I poor this into 1 gallon of distilled water and heat it up (not too hot we don’t want to create felt). Once it is warm add the fibers. Let the fibers soak for at least two hours. I should add a warning that if you have too much alum the fibers will become “sticky”.
Step 2: Create the dye by boiling avocado pits. I tried this with “old – frozen” avocado pits but it doesn’t work as well… plus I had a little mishap… so I ran to the store and bought 10 avocados (kind of expensive) and started over. After seeing the difference in color I recommend using “fresh” pits. Cut the pits out and do what every you want with the skins and flesh (nothing creepy please… that popped in my head when I re-read “skins and flesh”) Place the pits in a gallon of distilled water. Simmer the pits until you see a deep red color. This can take a long time… 2 – 5 hours. Don’t let the pot run out of water. (umm… yes I did this with my first batch… that was the “little mishap”)
Step 3: Let the solution cool down and filter the pits and other avocado bits out by passing it through a colander lined with cheese cloth… or any other filter.
Step 4: Place the wool into the warm dye water and let it sit over night. If the fibers are damp when added to the avocado pit water it will dye more evenly (at least from my experience). I was told that some dyers prefer that it be uneven (art yarn). Which ever way it turns out… I am going to lie and say that I planned it that way.

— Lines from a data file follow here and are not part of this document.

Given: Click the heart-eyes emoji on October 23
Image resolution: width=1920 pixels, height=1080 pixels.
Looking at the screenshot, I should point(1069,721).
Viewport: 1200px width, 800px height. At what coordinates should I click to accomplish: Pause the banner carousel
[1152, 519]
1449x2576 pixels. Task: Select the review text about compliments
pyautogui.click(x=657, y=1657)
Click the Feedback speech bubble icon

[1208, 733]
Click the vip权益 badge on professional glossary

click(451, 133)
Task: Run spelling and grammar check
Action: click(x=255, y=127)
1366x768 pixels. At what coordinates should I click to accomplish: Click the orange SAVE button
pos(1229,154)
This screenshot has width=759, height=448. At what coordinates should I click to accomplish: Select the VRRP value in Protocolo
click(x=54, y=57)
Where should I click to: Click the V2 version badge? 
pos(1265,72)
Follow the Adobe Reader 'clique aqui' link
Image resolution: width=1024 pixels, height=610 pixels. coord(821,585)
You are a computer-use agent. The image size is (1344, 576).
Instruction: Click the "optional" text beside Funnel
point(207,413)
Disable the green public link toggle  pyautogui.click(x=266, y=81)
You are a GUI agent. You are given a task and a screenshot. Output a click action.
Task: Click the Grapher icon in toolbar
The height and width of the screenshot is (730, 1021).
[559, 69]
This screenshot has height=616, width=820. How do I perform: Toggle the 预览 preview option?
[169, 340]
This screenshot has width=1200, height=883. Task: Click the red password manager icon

Step 5: Remove wool from the dye and let dry. This will take longer than you expect. (you can spin it in the washing machine if you want to speed up the drying)
… et Voila!
Pinky Dinky Doo
I really like this “dusty pink”… My daughter Gwen wanted it darker, but I like this color kind of an “antique pink”. Hmm… I guess it is ok to admit my like for pink… especially since I used the word “Fabulous” in the last post. (Caitlyn Jenner is not that only one that can break down gender stereotypes)
Stay nearby… there is more Inky Dinky to Do… (coming, carding, and spinning) Now I have to figure out what to do with all of those avocados… hmmm.